Sabato 12 giugno, il Times, prestigioso quotidiano britannico, ha pubblicato in esclusiva l’intervista che il direttore artistico della Biennale di scultura di Carrara Fabio Cavallucci ha ottenuto dall’ex presidente dell’Unione sovietica Mikhail Gorbaciov in occasione della pubblicazione del catalogo della mostra. Il documento inedito estende la discussione dal monumento, tema della manifestazione, al versante politico e sociale. L’intervista  rappresenta una preziosa analisi sul ruolo chiave del monumento nella costruzione della memoria collettiva, anche quando, al crepuscolo di un’epoca, diviene il bersaglio principale di rivolte e rivoluzioni. A questo proposito Gorbaciov dichiara: «Non ho mai applaudito la distruzione dei monumenti. Una sciocchezza antistorica che equivale a pretendere di cancellare il passato.
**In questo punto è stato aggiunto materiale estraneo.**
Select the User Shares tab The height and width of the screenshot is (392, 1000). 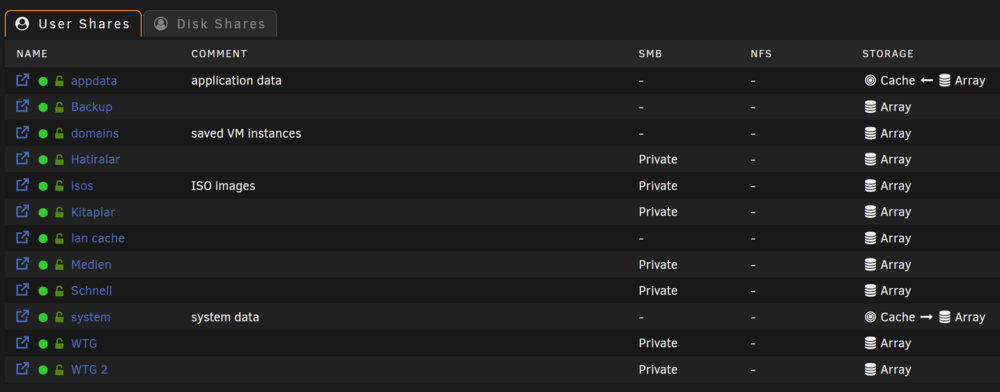coord(73,24)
Il passato, comunque, non si cancella mai nella memoria di coloro che lo hanno vissuto o subito». E aggiunge: «I monumenti sono fatti per ricordare quello che si ritiene in bene di un’epoca, o il suo orgoglio. Poi, quando i tempi cambiano, quegli stessi monumenti cambiano di significato e mostrano i limiti, o le vergogne, di quella stessa epoca». (S. C.)